Serkan Apaydin
My research is about NMR protein backbone resonance assignments. My work builds on the Nuclear Vector Replacement (NVR) framework developed in the Donald Lab. In this framework, a homologous protein structure is used to facilitate the resonance assignments for a target protein. The resonance assignment accuracies are rather high when a very close homologous structure is provided.
My work involves extending the NVR framework such that it returns a high resonance assignment accuracy when such a close homologous structure is not available. In other words, my work tries to extend the circle of convergence of NVR such that it works well with a diverse set of structural templates.
Towards this goal, I use backbone flexibility tools, in order to perturb the backbone structure. My current aim is to find out of the perturbed structures one template which maximizes the resonance assignment accuracy. Some specific problems include determining a scoring function to pick the right structure, making the assignment scheme more robust, and returning multiple assignments that agree with the existing data.
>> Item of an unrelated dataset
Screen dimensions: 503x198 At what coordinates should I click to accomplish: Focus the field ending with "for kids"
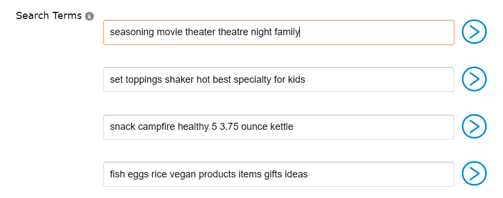279,80
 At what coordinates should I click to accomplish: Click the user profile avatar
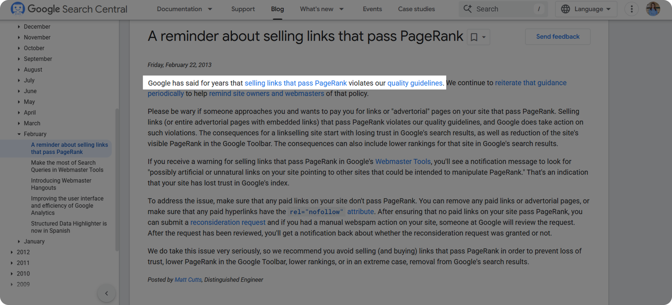coord(653,9)
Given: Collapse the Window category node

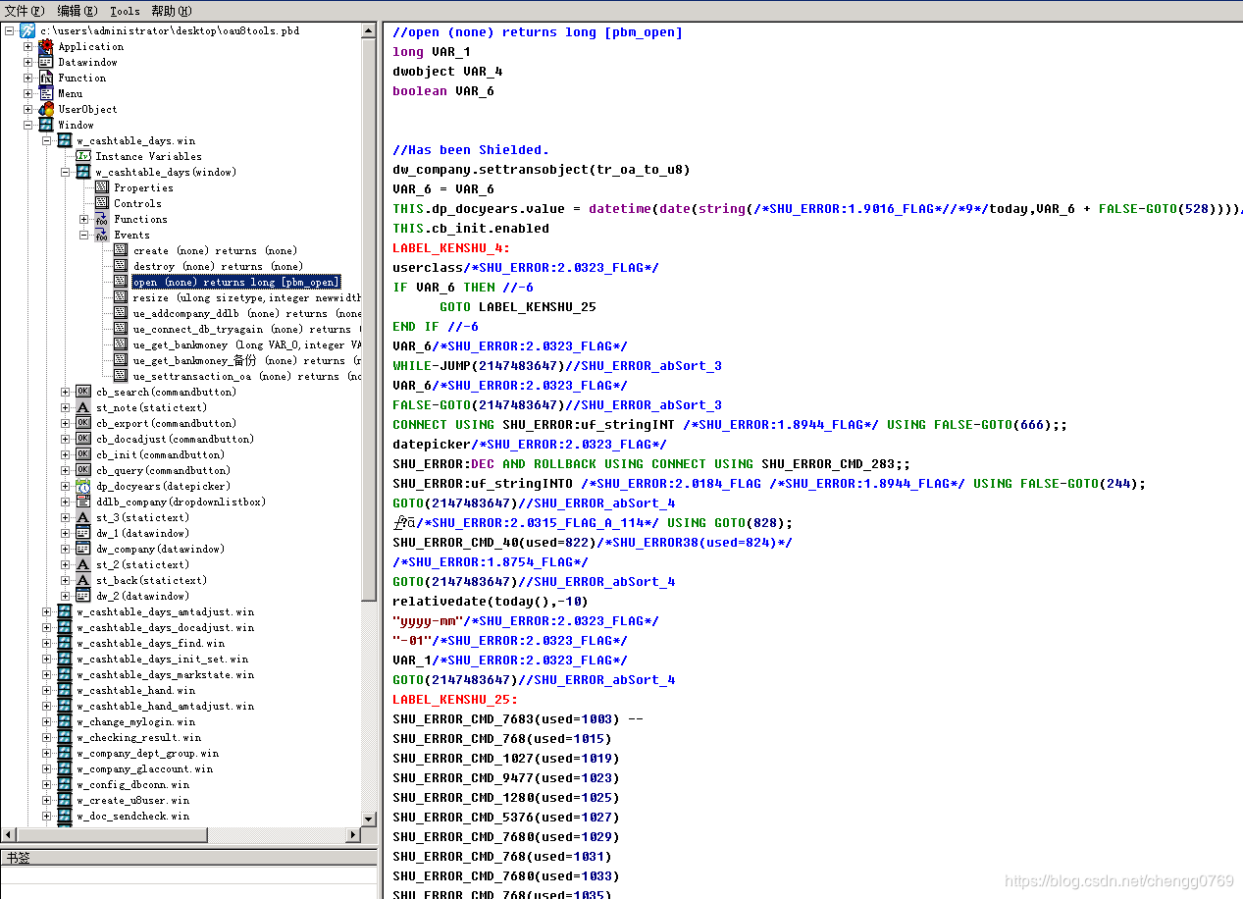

One idea I am currently working on involves determining the confidence level of each of the data sources used in the framework in order to better weight their contribution to the scoring function.
References
- An Expectation/Maximization Nuclear Vector Replacement Algorithm for Automated NMR Resonance Assignments C. Langmead and B. Donald. Journal of Biomolecular NMR 2004; 29(2):111-138.
- High-Throughput 3D Structural Homology Detection via NMR Resonance Assignment. C. Langmead, B. Donald. The IEEE Computational Systems Bioinformatics Conference (CSB), Stanford CA, (August, 2004) pp. 278-289.